Hum, hum. Non, je comprends mais j’ai une seule interrogation. Pourquoi, bien une, bien qui me vient à l’esprit là, pourquoi que la proposition ou l’application n’a pas été faite directement, par exemple, pour le titulaire, bien le propriétaire de la police et le bénéficiaire directement tout de suite au nom de…

M. JERRY DERKSON :

O.K.

Mme SANDRA ROBERTSON :

… monsieur Z.?


 

M. JERRY DERKSON :

O.K. Premièrement, ce n’était… affaire avec monsieur Z. premièrement parce que monsieur Z. n’a pas voulu commencer de faire des explications en détails avec l’assureur…

Mme SANDRA ROBERTSON :

O.K.

M. JERRY DERKSON :

… il a voulu voir, premièrement, à cause le fait que monsieur P. était refusé, a eu des surcharges, il n’a pas voulu savoir, il a voulu savoir qu’est-ce qui sera accepté, pour quelles conditions et par suite décider s’il procédait.

Mme SANDRA ROBERTSON :

O.K.

M. JERRY DERKSON :

Parce que des fois quand quelqu’un est chargé trop, on va sur l’assurance garantie pour voir si on a un meilleur taux.

Mme SANDRA ROBERTSON :

O.K.

M. JERRY DERKSON :

Alors comme ça, il a voulu voir qu’est-ce que la situation exacte là-dedans et c’était la seule raison, rien de plus. »

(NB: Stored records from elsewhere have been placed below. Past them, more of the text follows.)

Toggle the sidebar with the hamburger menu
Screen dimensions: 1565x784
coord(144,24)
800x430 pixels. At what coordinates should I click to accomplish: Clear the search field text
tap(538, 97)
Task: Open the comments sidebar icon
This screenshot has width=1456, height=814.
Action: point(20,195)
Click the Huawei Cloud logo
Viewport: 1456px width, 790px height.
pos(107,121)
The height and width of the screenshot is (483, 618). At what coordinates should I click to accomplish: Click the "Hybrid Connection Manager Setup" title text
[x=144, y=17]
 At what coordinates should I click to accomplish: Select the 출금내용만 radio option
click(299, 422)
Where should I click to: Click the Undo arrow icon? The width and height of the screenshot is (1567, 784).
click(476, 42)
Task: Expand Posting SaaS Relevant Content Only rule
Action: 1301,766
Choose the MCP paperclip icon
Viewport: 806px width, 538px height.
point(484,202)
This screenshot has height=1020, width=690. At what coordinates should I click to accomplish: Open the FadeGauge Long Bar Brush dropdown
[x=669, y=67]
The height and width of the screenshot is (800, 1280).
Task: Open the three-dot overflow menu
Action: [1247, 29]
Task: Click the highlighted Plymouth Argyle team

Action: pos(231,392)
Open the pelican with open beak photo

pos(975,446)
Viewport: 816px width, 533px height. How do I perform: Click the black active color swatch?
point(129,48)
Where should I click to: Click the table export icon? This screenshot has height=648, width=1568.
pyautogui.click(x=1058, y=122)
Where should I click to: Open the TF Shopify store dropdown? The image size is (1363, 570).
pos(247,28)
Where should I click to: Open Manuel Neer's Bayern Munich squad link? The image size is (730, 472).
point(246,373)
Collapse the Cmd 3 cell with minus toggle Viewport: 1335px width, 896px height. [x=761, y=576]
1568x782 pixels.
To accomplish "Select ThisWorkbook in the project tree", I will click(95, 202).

[26]        De l’échange qui précède, le comité croit devoir conclure que si le document (pièce P-2a) signé par H.P. la même journée que la proposition d’assurance indique la volonté de ce dernier d’en modifier le bénéficiaire en faveur de A.Z. et d’éventuellement en transférer la propriété à ce dernier, il ne s’agissait au moment de la signature de la proposition que d’un « projet de changement », sujet au consentement postérieur de A.Z. à se rendre propriétaire du contrat.

[27]        Il faut retenir de ce qui précède qu’A.Z. s’était réservé le droit, à son choix, d’éventuellement devenir ou non bénéficiaire et titulaire de la police. Ce dernier exigeait de pouvoir vérifier, le cas échéant, à quelles conditions et selon quelles modalités une police serait émise sur la vie de H.P., quels seraient les taux de couverture qui lui seraient imposés, les surcharges, les conditions, etc., et se réservait le droit, à sa seule convenance ou discrétion, de devenir ou non par la suite, bénéficiaire et titulaire de la police.

[28]        Ainsi au moment de la souscription, la cession éventuelle de celle-ci en faveur de A.Z. et le changement de bénéficiaire n’étaient ni assurés ni arrêtés. D’ailleurs, pour qu’il puisse être donné effet au document précité, il fallait que H.P. et A.Z. consentent, après l’émission de la police, à signer une demande de modification qui serait ensuite acheminée à l’assureur, ce qui n’était pas garanti ou assuré dans le cas de A.Z.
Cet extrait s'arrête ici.